Extensive collections of lentil germplasm now exist in various genebanks around the world. This germplasm including wild Lens species has been used in plant introduction strategies and in efforts to widen the potential sources of increasing genetic diversity in the breeding programmes of lentil. Improved techniques are emerging to overcome hybridization barriers between species and as a result, interspecific hybrids have been successfully obtained between species. Several interspecific recombinant inbred line populations have been developed. Selected and backcrossed lentil lines are currently in advanced yield trial stages, and desirable traits such as yield, disease resistance and agronomic traits have been incorporated into cultivated lentil especially from Lens ervoides, generating a wider spectrum of variability. Secondly, further expansion of the overall pool of germplasm and examination of allelic variation at the nucleotide level will benefit lentil-breeding programmes by augmenting phenotype-based variation to further advance cultivar development. Genomic resources for lentil are limited now, but this situation is changing rapidly as the cost of genotyping has declined.
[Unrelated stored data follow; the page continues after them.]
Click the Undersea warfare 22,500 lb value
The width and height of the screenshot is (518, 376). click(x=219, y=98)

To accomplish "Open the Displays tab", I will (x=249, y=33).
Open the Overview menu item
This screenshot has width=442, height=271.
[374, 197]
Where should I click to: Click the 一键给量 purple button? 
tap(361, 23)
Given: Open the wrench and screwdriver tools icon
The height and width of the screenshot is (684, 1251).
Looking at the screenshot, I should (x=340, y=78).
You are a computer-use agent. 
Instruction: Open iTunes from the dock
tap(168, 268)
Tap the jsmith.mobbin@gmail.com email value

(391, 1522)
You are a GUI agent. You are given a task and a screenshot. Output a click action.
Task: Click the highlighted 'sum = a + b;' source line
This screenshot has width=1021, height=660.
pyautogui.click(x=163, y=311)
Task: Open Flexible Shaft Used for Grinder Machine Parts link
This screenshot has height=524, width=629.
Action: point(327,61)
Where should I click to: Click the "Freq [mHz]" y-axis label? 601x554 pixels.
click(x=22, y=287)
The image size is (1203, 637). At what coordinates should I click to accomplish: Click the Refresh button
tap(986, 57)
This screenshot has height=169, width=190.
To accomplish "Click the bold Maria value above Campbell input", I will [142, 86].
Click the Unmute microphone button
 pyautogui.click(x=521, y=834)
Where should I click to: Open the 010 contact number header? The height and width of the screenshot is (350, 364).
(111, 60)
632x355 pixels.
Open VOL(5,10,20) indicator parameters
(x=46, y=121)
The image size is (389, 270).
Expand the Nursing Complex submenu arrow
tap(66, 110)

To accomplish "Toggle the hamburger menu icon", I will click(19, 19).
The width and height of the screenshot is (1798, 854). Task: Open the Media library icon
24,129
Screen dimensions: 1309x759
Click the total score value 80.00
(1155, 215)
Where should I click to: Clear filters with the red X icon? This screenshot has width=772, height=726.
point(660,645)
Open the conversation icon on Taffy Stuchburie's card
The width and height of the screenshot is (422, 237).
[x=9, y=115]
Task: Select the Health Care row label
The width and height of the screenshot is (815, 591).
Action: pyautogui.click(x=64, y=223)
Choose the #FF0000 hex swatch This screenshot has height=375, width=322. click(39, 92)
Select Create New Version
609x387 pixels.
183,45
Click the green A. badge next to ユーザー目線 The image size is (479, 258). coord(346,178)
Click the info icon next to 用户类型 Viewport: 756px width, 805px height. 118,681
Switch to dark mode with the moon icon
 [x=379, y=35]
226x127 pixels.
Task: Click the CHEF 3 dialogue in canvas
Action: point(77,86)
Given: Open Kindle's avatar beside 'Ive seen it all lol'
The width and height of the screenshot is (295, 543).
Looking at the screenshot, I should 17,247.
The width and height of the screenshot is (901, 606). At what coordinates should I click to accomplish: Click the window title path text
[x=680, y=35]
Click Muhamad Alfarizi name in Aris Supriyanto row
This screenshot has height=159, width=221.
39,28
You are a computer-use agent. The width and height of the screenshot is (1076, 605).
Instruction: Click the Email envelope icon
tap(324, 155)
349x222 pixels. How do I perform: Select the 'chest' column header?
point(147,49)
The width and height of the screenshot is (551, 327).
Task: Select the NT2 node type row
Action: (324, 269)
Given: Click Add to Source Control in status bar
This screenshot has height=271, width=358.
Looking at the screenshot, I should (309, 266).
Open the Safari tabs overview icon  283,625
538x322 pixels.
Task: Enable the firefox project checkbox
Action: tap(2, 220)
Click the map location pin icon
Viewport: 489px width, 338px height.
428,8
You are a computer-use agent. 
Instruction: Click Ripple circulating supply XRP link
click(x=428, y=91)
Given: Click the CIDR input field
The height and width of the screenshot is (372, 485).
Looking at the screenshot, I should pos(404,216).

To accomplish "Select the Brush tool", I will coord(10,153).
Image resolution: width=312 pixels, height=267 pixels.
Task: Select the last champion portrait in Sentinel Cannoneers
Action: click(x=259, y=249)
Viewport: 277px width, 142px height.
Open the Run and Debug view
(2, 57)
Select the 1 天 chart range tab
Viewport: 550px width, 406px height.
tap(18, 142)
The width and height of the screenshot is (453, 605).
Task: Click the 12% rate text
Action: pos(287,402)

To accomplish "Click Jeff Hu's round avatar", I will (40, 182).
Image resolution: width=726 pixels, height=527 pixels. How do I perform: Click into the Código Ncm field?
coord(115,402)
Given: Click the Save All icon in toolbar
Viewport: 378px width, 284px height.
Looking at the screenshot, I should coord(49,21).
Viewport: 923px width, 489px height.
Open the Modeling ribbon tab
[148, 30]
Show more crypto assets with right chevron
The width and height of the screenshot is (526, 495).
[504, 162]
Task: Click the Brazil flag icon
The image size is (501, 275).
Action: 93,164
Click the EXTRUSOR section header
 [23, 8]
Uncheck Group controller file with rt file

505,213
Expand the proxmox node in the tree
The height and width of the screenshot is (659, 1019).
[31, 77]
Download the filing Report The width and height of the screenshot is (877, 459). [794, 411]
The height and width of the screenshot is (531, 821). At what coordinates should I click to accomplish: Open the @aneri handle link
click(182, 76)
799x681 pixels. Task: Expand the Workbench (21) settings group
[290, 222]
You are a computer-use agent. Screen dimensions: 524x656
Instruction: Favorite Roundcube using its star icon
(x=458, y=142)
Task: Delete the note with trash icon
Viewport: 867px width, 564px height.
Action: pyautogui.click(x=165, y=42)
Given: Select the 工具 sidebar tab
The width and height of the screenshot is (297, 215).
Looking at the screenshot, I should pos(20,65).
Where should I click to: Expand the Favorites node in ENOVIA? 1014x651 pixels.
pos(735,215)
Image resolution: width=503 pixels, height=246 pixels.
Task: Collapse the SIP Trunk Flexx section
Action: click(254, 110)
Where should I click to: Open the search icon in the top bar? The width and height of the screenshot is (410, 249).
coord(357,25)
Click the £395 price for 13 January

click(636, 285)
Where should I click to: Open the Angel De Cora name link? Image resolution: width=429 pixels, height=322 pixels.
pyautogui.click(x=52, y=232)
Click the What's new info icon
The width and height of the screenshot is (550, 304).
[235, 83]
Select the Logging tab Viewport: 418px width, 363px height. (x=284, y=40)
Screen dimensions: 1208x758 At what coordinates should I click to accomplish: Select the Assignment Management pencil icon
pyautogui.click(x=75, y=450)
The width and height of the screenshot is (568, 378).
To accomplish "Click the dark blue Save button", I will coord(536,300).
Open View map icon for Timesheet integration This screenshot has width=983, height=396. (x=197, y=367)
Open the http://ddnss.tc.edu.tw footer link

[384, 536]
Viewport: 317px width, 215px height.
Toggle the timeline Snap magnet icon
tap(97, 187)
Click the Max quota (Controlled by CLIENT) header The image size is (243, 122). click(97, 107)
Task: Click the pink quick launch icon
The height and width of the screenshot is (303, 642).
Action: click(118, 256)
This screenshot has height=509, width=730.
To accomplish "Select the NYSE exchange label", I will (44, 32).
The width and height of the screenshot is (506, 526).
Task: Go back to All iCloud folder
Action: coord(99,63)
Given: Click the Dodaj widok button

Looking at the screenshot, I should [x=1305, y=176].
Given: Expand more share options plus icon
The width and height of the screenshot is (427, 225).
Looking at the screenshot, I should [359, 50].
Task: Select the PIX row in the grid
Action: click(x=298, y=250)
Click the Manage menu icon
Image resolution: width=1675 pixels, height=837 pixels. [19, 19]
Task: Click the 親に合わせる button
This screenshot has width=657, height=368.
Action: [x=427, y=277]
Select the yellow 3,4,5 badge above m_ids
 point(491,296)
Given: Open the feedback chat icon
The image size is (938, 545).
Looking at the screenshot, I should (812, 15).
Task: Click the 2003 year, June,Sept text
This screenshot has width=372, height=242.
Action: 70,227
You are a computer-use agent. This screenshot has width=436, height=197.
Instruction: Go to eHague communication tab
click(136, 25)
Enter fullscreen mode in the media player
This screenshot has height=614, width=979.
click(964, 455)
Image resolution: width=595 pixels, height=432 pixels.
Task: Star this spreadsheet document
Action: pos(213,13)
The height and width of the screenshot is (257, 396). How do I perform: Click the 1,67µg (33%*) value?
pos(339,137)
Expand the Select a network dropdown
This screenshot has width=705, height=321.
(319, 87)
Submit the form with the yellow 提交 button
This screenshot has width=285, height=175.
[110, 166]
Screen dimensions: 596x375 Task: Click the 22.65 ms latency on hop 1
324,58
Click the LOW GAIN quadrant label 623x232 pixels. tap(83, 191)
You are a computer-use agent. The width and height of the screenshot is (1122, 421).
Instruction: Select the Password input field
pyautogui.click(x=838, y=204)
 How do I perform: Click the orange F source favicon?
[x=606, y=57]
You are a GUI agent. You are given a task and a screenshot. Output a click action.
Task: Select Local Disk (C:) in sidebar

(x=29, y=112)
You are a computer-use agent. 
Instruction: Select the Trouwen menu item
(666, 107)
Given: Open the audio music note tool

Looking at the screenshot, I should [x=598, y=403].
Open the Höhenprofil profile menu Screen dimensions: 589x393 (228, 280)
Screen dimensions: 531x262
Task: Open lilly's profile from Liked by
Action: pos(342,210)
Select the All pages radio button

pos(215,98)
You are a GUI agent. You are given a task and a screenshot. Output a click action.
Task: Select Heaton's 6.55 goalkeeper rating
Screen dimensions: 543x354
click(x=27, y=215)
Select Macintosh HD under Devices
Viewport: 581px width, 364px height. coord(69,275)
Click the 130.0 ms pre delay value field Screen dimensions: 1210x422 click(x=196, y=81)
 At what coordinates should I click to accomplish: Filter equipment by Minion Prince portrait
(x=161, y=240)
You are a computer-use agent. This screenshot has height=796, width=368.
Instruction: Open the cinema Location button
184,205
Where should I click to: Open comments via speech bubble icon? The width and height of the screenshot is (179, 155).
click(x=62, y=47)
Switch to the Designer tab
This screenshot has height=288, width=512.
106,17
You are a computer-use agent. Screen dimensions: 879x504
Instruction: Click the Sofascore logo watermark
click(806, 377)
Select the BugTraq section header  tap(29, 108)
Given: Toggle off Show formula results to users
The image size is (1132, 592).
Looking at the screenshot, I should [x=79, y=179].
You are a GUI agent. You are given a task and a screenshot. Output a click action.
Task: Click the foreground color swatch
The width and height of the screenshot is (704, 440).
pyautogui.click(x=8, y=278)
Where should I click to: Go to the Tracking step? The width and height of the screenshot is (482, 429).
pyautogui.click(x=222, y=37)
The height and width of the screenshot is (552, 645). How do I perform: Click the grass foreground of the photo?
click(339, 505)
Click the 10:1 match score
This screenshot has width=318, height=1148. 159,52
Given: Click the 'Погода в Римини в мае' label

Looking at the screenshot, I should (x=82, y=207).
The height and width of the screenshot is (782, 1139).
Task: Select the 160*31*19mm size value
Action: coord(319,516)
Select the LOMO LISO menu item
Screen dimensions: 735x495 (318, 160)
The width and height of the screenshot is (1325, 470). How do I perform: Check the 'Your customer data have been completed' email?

As a result, two successive expressed sequence tags (EST) projects were undertaken under the NAPGEN EST project initiative (http://www.nrc-cnrc.gc.ca/eng/programs/pbi/plant-products/napgen/.htm) and an Agricultural Development Fund project initiative. We emphasize that creation of intraspecific and interspecific genetic populations, genetic maps, association maps, quantitative trait loci and marker-assisted selection technologies for implementation in the breeding programme will enhance deployment of genes responsible for traits of interest. The economical use of genomic technologies for use in germplasm resource management and genetic improvement is on the near horizon.